For Lebanon’s policy-makers, however, Sfeir Industries’ change in policy must represent a personal failure. For an established firm to move away from manufacturing is a bad indictment of the country’s lack of support for industrialists. While Sfeir highlights the wage hike and corruption as factors driving him away, the most basic one is the increasing tension in the country. “We need stability … we need security,” he says. And, at least in Sfeir’s case, it appears once he gives up on the country there is little that can be done to lure him back. “We definitely will not invest any more in Lebanon, definitely,” he says.
While he has no current plans to set up a factory outside of Lebanon, he admits that he has discussed the idea of doing so in Saudi Arabia, partly due to the kind of government support lacking in Lebanon. “In Saudi there are a lot of facilities, they give you the land for free for 25 years — it is crazy,” he said. “They give subsidized loans very easily, especially for industry … so maybe.”
Coping strategy 3 – Adapt fast
Al-Wadi Al-Akhdar is in perhaps a fortunate position in the Lebanese industrial sector. The food giant, which has over 200 products including Lebanese specialties, frozen vegetables and tinned goods, benefits from the fact that it operates in a market less prone to cyclical trends than others. “You are in the food business; you cannot have people not eat,” Gay Mandour, marketing manager for the firm, says bluntly. “You just have to be more proactive than the competition and you will be ok.”
This proactivity manifests itself in an in-depth knowledge of the local market, and a constant struggle to readjust. In the past 18 months, Mandour says, the deteriorating security situation has caused a shift in shopping trends. Previously, Lebanese people had been moving toward large supermarkets for their weekly or monthly shops, but there has been a shift back toward local stores. Adjusting to this has been a major part of the company’s strategy.

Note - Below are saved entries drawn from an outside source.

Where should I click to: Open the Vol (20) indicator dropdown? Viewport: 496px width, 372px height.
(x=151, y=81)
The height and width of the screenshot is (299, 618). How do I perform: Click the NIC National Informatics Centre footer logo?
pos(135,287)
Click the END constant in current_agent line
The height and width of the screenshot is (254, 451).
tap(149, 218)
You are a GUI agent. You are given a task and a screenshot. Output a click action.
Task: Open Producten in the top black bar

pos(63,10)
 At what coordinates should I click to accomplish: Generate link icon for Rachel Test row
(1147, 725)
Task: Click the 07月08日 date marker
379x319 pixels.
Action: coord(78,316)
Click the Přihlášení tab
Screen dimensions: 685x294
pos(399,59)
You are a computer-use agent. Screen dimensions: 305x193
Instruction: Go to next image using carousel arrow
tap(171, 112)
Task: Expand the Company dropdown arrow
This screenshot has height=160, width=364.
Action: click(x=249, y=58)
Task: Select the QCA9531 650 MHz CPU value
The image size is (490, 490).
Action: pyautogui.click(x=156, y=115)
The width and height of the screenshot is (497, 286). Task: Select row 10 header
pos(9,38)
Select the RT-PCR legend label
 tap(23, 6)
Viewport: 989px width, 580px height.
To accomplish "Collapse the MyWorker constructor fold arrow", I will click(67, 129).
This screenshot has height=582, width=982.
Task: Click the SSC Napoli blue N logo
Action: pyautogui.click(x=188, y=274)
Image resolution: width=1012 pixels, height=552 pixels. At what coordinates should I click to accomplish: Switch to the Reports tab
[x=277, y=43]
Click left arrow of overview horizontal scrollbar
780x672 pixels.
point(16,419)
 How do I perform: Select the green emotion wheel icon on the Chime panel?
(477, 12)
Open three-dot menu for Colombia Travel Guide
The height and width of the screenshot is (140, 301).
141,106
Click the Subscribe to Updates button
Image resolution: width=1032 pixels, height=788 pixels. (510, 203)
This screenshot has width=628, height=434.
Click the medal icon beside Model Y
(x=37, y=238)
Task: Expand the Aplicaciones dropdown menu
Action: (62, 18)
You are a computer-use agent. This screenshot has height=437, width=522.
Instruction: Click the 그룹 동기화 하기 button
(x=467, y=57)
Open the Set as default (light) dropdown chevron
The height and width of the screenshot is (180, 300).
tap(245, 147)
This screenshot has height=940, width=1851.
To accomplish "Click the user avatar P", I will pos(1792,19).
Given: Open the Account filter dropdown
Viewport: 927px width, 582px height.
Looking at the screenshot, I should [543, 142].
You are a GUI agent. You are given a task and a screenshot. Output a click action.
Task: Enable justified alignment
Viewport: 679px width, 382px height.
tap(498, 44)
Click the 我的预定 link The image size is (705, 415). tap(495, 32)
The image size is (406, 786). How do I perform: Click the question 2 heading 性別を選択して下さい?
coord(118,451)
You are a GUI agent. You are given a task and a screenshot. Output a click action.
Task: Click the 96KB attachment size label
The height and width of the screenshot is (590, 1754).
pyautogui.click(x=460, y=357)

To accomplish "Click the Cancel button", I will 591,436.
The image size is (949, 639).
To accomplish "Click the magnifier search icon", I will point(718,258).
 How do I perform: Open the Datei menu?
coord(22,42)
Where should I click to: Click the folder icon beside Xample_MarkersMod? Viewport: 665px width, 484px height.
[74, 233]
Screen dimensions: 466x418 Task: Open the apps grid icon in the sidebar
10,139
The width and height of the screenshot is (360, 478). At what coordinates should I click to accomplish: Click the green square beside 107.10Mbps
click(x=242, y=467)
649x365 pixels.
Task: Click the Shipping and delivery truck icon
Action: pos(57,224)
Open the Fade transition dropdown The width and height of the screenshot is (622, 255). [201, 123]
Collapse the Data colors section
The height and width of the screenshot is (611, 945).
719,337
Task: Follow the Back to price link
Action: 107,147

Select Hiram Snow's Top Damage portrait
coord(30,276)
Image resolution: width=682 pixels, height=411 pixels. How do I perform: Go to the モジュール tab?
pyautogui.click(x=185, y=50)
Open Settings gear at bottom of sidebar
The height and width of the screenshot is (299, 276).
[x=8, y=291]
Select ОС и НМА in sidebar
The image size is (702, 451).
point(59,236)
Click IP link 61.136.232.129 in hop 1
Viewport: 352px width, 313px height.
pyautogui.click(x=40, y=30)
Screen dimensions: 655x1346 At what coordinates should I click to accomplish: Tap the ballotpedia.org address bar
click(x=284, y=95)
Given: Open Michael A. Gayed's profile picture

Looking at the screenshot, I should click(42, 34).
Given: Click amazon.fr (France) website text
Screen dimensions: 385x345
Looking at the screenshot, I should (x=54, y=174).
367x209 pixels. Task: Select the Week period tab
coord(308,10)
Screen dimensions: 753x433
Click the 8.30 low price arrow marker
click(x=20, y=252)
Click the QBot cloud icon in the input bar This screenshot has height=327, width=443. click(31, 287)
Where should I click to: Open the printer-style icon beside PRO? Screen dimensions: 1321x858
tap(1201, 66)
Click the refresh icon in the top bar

“When people are insecure and there are bomb threats, people don’t go out of their neighborhood as much — so they shop in their local mini markets,” Mandour says. “So you have to try to make sure at this level of distribution that you have all your products [in smaller stores] as well and the best offers available. If you don’t know that this is happening you are losing part of your sale.”
The company has set itself the perhaps ambitious target of 9 percent growth for 2013, a goal Mandour says they are on schedule to meet. While sales of staple goods such as canned products — a field in which the company is the market leader — continue to grow at a solid rate of between 2 to 3 percent, the real expansion comes from introducing the right new products to the market — decisions that are carefully made based on their knowledge of local demand.
Mandour gives the example of balsamic vinegar, which they have started packaging and importing from Italy in the past 18 months. “For the Lebanese, balsamic vinegar is very Italian so people thought it might not work. But today we are number one in the country, because people trust our brand,” she says.
With over 700,000 Syrian refugees in Lebanon, it would be fair to assume a large knock-on effect on staples that the company sells — particularly tinned foods. While they have seen a small lift, Mandour says that the company has not seen a major boost, partly because many refugees are reliant on aid.
There are, however, exceptions. The company has four recipes of foul — one Lebanese, one Egyptian, one spicy and Aleppan. Until the Syrian crisis began sales of the latter were, as Mandour says, “peanuts,” produced mostly for range expansion and because some customers preferred the larger bean. Since the crisis, refugees looking for a taste of home have boosted sales exponentially. “We used to sell 100 cases a month, today we sell 300.”